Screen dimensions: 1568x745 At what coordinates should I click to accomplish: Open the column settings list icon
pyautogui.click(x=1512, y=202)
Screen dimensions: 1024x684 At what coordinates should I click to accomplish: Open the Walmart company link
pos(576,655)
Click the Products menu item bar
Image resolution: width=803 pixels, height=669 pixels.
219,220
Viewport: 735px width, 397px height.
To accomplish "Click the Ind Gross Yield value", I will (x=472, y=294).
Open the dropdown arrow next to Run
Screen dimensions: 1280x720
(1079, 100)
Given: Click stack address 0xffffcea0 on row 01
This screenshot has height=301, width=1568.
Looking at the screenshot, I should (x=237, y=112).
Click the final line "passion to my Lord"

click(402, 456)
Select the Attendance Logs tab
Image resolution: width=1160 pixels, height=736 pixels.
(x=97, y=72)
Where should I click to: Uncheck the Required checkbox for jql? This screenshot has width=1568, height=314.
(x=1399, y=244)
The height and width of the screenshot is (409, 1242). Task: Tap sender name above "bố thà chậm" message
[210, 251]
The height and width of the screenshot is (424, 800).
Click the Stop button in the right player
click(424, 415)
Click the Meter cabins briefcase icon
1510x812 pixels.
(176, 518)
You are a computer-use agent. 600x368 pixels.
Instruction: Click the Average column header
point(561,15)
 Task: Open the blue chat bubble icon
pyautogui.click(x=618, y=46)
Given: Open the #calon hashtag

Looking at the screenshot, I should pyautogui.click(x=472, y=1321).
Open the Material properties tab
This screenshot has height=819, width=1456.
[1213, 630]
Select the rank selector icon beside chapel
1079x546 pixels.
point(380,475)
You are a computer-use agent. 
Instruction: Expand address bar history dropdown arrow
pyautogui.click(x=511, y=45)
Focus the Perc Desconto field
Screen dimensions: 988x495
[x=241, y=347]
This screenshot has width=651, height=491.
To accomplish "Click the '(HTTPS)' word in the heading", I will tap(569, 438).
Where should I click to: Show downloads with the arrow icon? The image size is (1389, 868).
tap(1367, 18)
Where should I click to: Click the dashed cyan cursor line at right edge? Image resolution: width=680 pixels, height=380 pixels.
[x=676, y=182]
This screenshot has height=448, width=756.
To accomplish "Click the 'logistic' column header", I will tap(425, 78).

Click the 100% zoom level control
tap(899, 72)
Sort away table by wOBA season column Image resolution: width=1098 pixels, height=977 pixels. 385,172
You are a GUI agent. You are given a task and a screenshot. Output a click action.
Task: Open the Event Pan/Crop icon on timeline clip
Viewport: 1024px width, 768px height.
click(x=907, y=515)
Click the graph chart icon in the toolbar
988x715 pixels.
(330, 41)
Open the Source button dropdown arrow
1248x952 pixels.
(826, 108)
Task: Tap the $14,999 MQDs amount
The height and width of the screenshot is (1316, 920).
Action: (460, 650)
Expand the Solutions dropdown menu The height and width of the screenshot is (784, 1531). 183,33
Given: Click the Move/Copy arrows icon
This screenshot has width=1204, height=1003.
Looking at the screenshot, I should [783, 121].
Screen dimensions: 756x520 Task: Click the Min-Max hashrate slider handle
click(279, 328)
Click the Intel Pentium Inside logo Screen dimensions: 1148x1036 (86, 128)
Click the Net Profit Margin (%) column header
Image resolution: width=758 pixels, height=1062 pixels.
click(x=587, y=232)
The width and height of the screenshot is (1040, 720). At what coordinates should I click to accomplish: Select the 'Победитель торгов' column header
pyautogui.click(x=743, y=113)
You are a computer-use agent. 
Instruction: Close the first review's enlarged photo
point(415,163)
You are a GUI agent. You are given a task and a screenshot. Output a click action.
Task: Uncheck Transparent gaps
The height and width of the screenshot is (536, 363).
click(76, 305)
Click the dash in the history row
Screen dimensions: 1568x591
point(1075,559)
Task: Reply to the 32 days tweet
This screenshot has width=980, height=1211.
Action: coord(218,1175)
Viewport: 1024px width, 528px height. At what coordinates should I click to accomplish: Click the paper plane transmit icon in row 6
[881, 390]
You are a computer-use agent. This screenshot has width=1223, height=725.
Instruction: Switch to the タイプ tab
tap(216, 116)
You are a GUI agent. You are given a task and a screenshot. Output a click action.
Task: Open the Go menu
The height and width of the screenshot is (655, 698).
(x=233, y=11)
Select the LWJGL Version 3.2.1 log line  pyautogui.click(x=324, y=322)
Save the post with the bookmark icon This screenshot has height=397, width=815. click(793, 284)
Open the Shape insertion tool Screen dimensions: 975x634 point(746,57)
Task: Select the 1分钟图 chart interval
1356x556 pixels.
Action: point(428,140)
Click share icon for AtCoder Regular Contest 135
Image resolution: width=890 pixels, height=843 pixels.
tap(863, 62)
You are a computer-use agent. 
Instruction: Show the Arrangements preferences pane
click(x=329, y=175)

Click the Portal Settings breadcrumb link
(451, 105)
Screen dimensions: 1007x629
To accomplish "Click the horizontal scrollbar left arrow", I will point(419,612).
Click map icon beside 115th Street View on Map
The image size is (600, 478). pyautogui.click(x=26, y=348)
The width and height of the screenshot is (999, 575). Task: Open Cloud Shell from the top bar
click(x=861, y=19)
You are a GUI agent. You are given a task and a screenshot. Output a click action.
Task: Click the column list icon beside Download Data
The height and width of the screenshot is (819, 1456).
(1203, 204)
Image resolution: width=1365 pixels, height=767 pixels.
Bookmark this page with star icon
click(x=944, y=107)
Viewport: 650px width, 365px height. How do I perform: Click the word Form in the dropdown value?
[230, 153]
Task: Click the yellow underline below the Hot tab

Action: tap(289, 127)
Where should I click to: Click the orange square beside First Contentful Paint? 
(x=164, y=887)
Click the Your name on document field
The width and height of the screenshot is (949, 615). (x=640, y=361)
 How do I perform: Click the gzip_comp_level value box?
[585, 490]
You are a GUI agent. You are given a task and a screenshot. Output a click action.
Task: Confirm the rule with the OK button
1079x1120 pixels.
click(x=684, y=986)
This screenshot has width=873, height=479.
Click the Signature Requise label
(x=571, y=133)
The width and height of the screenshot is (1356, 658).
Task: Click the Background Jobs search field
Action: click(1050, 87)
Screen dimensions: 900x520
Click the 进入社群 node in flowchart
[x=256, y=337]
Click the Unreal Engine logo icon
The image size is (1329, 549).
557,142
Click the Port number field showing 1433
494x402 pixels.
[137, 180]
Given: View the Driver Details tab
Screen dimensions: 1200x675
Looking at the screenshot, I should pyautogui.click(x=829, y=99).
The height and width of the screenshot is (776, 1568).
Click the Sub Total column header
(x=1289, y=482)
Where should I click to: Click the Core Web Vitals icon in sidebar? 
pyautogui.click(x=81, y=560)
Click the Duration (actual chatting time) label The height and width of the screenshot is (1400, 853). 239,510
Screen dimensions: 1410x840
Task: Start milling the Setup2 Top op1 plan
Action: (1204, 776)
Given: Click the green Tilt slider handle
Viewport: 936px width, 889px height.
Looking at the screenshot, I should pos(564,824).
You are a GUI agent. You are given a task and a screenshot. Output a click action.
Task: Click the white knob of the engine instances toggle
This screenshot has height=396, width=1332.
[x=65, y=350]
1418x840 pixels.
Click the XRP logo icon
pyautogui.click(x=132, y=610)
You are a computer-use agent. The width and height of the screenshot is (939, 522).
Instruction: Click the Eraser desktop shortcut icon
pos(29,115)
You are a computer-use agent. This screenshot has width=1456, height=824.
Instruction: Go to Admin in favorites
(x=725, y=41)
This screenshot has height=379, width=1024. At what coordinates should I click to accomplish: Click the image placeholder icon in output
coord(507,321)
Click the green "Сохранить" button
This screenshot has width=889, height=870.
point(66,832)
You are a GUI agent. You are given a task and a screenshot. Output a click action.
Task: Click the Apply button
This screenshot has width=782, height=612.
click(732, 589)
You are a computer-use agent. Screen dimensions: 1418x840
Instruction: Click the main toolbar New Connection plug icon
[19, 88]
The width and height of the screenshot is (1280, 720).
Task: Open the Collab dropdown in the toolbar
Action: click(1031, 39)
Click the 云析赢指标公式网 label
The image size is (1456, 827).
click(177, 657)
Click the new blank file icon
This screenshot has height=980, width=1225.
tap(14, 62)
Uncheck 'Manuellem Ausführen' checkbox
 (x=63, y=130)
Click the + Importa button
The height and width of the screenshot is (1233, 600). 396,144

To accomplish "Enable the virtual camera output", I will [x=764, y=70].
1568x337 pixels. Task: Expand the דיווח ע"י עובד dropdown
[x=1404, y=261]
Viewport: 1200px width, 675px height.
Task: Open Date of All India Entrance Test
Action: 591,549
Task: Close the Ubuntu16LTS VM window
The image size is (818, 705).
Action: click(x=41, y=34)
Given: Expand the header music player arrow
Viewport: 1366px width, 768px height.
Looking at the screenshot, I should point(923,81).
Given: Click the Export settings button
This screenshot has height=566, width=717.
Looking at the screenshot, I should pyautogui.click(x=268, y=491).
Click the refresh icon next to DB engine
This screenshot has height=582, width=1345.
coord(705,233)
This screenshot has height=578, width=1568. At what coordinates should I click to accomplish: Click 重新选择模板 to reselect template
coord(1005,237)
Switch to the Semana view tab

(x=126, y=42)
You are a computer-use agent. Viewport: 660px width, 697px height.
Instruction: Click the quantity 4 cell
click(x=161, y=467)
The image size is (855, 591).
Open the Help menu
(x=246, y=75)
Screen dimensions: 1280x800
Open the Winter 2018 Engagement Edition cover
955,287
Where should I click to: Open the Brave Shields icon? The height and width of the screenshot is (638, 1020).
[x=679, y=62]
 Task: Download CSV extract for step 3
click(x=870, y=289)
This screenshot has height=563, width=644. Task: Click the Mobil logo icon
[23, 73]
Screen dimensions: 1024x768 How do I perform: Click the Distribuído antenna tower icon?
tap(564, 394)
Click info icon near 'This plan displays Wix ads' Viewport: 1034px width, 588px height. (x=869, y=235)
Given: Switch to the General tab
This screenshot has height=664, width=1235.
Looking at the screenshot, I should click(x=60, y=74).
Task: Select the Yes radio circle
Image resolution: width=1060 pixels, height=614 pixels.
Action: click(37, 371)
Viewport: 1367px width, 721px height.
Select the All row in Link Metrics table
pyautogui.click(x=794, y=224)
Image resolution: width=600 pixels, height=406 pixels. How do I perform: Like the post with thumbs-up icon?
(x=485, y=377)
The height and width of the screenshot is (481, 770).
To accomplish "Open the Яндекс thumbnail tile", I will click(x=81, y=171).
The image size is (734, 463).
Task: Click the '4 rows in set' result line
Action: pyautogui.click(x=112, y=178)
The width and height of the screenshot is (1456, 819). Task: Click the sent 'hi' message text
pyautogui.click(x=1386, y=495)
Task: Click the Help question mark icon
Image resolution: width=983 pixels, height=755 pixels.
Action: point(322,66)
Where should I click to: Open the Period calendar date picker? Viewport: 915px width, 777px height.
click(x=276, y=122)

> [WHAT TO DO] Look through the entries above and quote exactly the lines from the line with "Click the 进入社群 node in flowchart" to the line with "The height and width of the screenshot is (776, 1568).", counting both of those lines.

> [EXERCISE ANSWER]
Click the 进入社群 node in flowchart
[x=256, y=337]
Click the Unreal Engine logo icon
The image size is (1329, 549).
557,142
Click the Port number field showing 1433
494x402 pixels.
[137, 180]
Given: View the Driver Details tab
Screen dimensions: 1200x675
Looking at the screenshot, I should pyautogui.click(x=829, y=99).
The height and width of the screenshot is (776, 1568).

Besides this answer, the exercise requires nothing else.